As much as she likes to do it herself, she also likes listening to other people talk. I find myself rambling about everything and nothing with her at the table in the mess room over cups of shitty coffee. I can tell that listening to someone else talk helps distract her from her current situation. Her shoulders drop from their normal place by her ears and her eyebrows loosen up a little.
She reminds me of Vicky—or, how she was before Mom died. Could never not be the center of attention. Talked so much she frequently lost track of what she was actually trying to say. Earlier today, I remembered when she accidentally outed me to the entire family at Christmas dinner because she just kept talking and talking, barreling on like a goddamn freight train. Dropping that bomb like it was just another part of the story she was telling. I’ll never forget how Dad looked at me when the word “girlfriend” slipped from her mouth.
Sometimes I wonder if that was one of the reasons he went off the rails. I never asked, obviously, but something tells me it certainly didn’t help. Sometimes I wonder where he might be now, but I quickly realize I don’t give a shit.
I think Mom would approve of what I’m doing now, how far I’ve made it. I remember when Vicky and I were younger and she would show us all of the photos from the different places she’s been. Antarctica, Japan, South Africa, Australia. I think Egypt was my favorite. I think she’d be happy that she passed down her sense of adventure. Better that than her heroin addiction.
So nobody’s really normal down here, I suppose.
Then again, nobody who’s really normal gets on a metal vessel that descends thousands of feet into the ocean.
That’s a given, I think.
September 19th
Lizzy won’t stop talking about her feelings.

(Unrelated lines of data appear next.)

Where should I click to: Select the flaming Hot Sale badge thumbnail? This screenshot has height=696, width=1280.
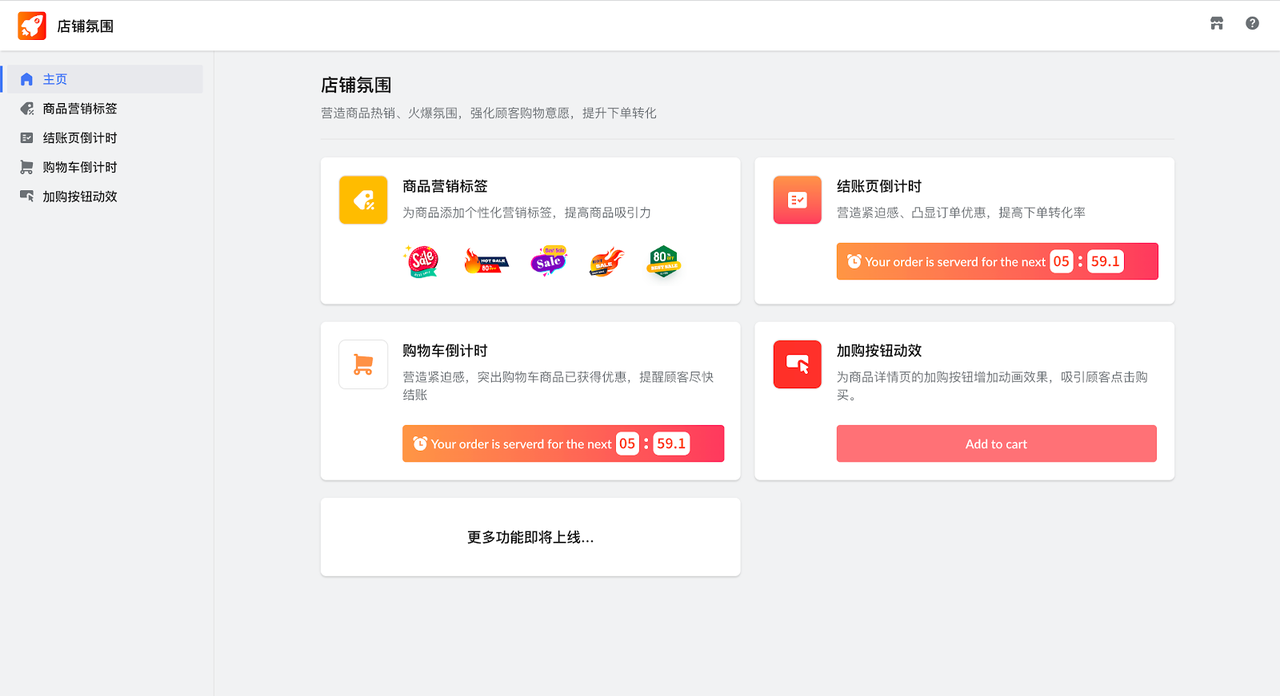click(x=486, y=261)
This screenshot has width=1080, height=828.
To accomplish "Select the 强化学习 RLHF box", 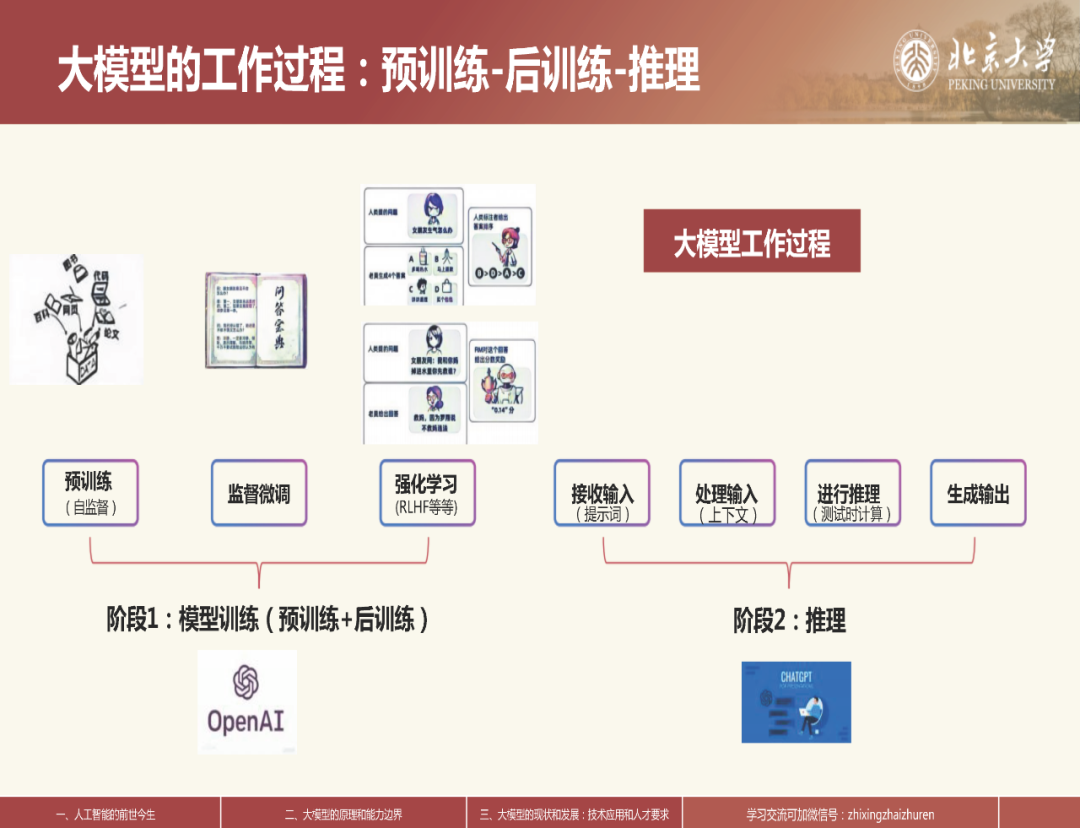I will coord(427,493).
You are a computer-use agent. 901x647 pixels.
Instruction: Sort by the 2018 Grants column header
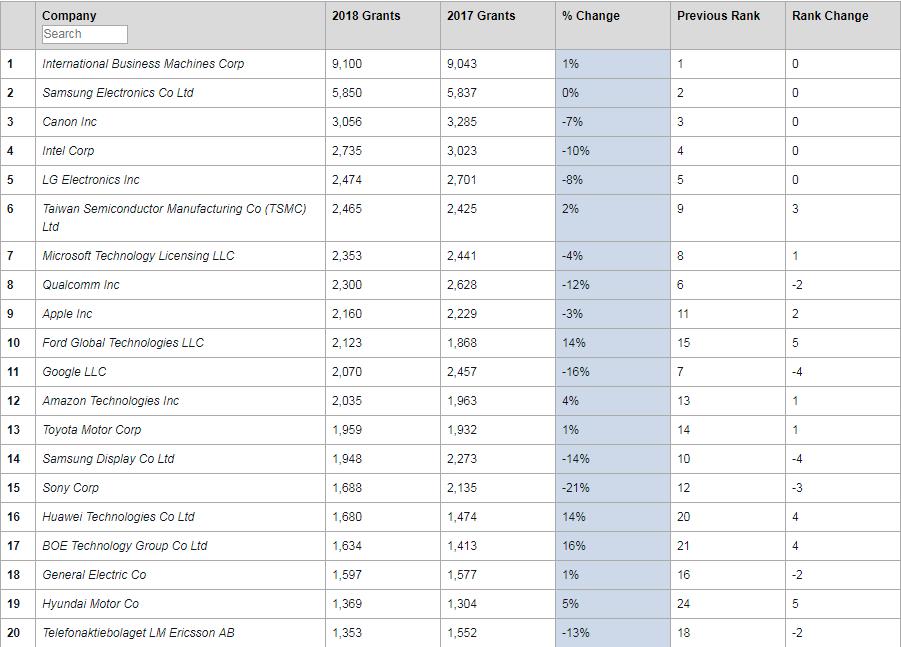(x=366, y=16)

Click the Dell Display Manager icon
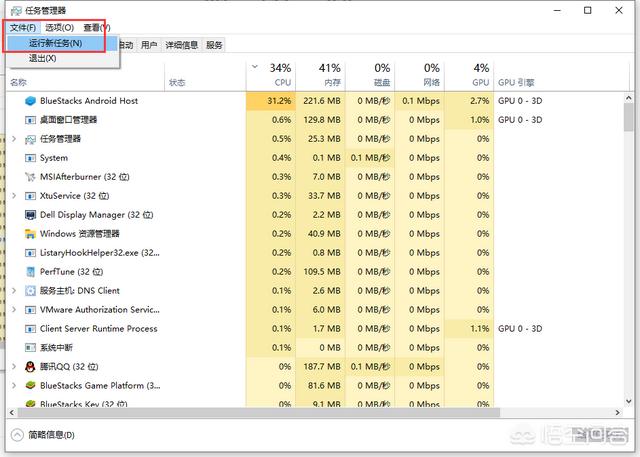click(30, 215)
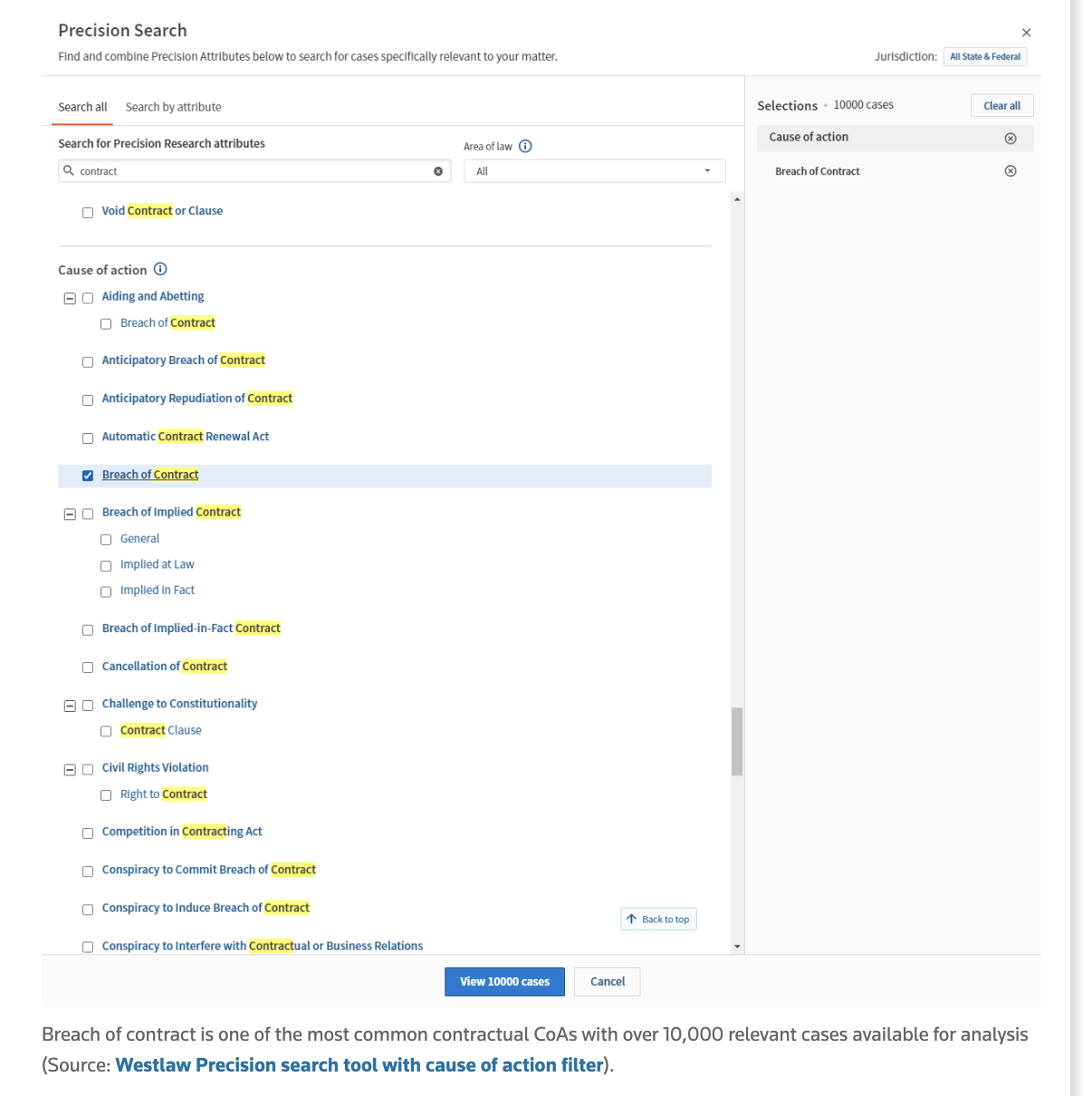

She keeps bringing up, unprompted, about how she has a horrible feeling about being down here. How she has a terrible feeling that something bad is going to happen. Then I ask her what, and she can’t even answer me.
There’s something about her voice that gets on my nerves. Some odd…undertone to each word she says that makes my ears ring. As much as the girl is growing on me, I can’t stand it for very long.
I just tell her to go take a nap or drink another coffee. Whatever gets her to stop talking about it. If she thinks we’re gonna die down here, I don’t want to hear about it.
We’re almost there, according to James. I ran into him today outside the head. He asked me—sounding like he was completely serious—what oceanographers do. I know for a fact that he knows what oceanographers do. I think he was just looking for a way to make conversation with me and clearly couldn’t think of anything better.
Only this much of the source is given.